-- begin RECORD EXCERPTS --

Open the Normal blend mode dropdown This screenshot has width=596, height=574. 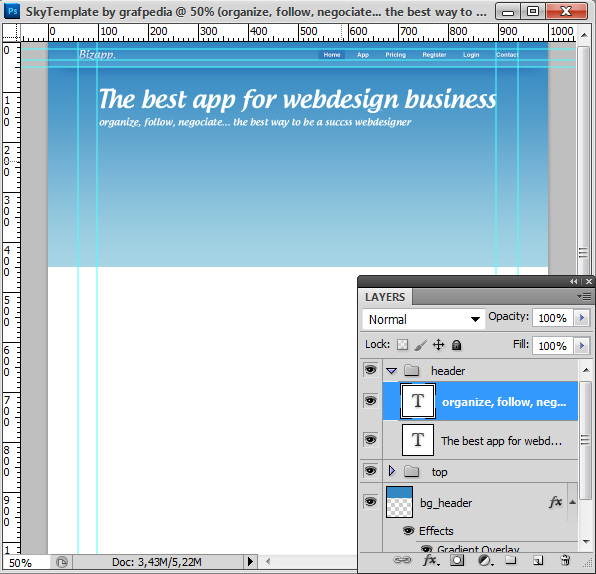tap(424, 319)
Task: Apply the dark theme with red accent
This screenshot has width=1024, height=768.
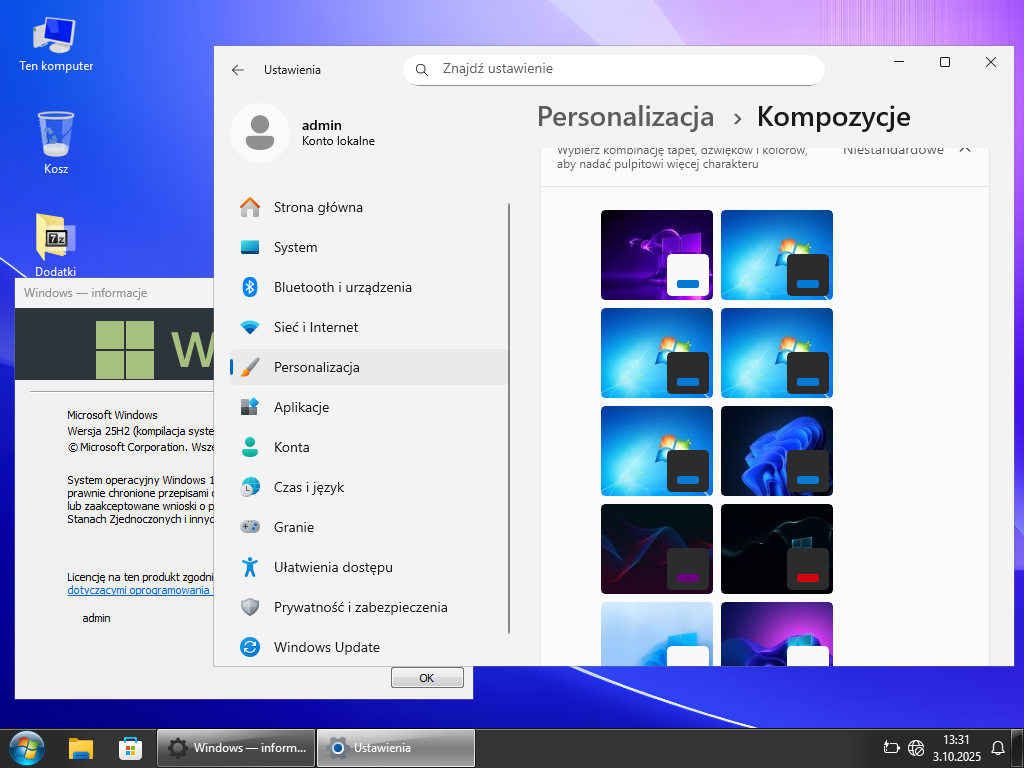Action: [776, 549]
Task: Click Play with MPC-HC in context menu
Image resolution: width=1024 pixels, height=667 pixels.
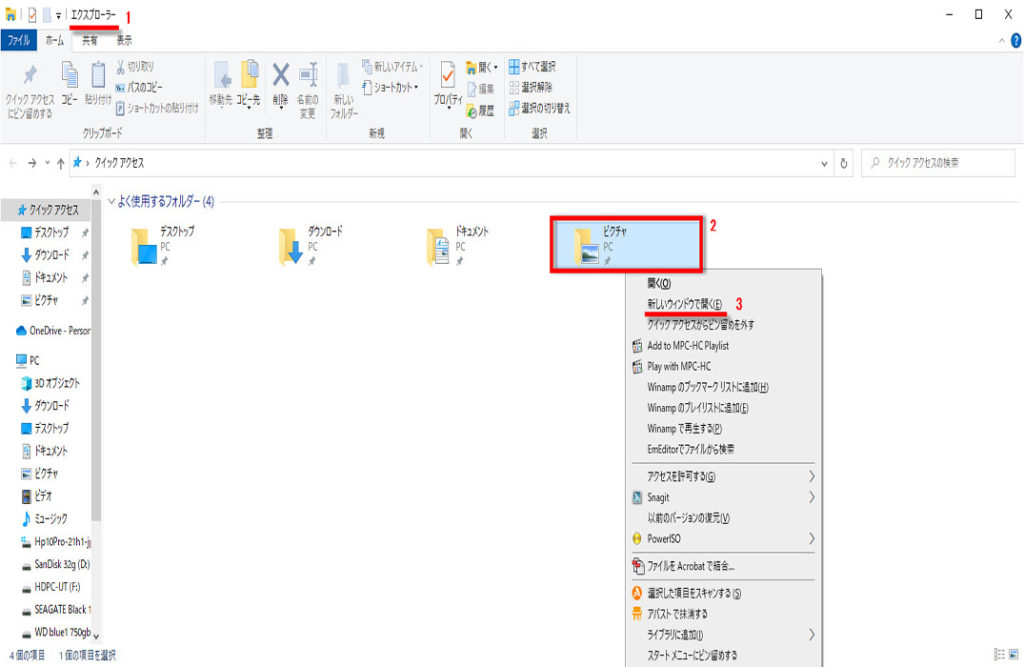Action: point(678,366)
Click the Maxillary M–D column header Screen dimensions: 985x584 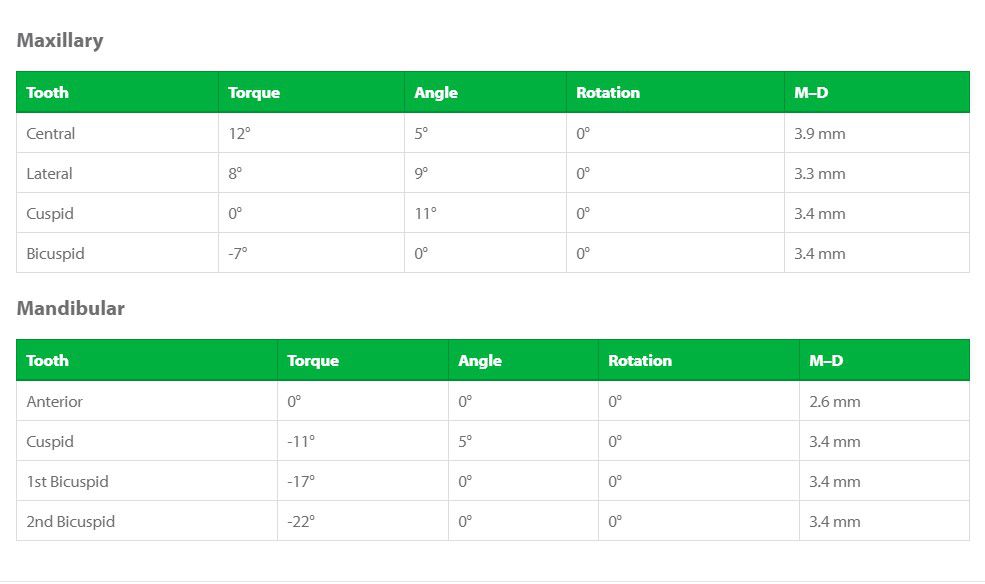tap(811, 92)
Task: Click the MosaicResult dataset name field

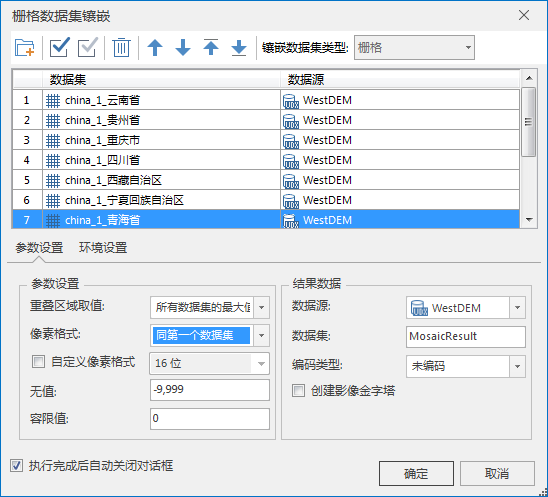Action: [x=466, y=336]
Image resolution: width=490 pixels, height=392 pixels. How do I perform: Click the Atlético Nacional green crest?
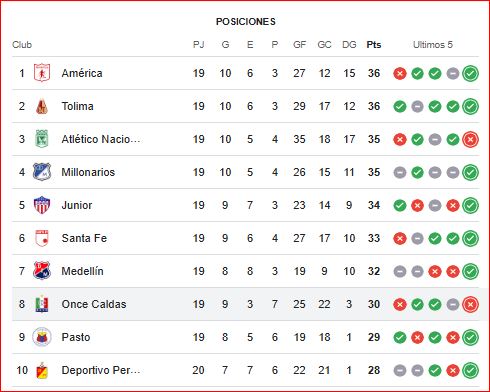point(42,139)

-- end RECORD EXCERPTS --

▸ **PROBLEM**
Please copy out the material word for word, from the line containing "Task: Click the" through the end of the material, both ends included. Leave the pictures out.

▸ **EXERCISE SOLUTION**
Task: Click the MosaicResult dataset name field

Action: [x=466, y=336]
Image resolution: width=490 pixels, height=392 pixels. How do I perform: Click the Atlético Nacional green crest?
point(42,139)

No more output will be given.